▶ TASK: In the records below, copy every line from the one containing "Given: Select the" through the final line, keeping each line verbatim.

▶ Extracted data entries:
>> Start
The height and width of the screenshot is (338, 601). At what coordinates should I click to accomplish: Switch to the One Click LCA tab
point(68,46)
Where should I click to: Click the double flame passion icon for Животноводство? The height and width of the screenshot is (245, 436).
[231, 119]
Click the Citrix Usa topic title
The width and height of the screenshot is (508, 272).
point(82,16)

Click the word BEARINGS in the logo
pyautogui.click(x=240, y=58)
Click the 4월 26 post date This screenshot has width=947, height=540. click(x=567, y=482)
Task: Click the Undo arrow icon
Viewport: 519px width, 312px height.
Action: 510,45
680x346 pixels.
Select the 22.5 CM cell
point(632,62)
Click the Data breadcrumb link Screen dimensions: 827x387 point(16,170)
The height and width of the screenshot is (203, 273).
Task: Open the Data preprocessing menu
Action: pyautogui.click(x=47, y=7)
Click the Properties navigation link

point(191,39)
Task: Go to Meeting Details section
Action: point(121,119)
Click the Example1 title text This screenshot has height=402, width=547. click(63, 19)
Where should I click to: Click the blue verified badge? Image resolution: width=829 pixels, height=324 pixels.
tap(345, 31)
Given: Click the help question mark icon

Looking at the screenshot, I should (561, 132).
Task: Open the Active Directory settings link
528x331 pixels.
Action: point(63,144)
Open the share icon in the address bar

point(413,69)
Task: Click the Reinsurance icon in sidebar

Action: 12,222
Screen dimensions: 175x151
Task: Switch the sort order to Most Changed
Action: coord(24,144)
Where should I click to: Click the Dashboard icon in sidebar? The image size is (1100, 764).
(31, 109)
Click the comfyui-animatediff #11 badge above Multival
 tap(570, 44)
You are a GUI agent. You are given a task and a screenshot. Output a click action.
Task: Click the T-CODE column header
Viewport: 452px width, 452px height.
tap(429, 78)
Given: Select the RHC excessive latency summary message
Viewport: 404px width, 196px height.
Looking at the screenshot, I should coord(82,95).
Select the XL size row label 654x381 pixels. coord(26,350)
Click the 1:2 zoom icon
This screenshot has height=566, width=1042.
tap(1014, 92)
>> End
▶ SOLUTION FOR THIS PROBLEM:
Given: Select the RHC excessive latency summary message
Viewport: 404px width, 196px height.
Looking at the screenshot, I should coord(82,95).
Select the XL size row label 654x381 pixels. coord(26,350)
Click the 1:2 zoom icon
This screenshot has height=566, width=1042.
tap(1014, 92)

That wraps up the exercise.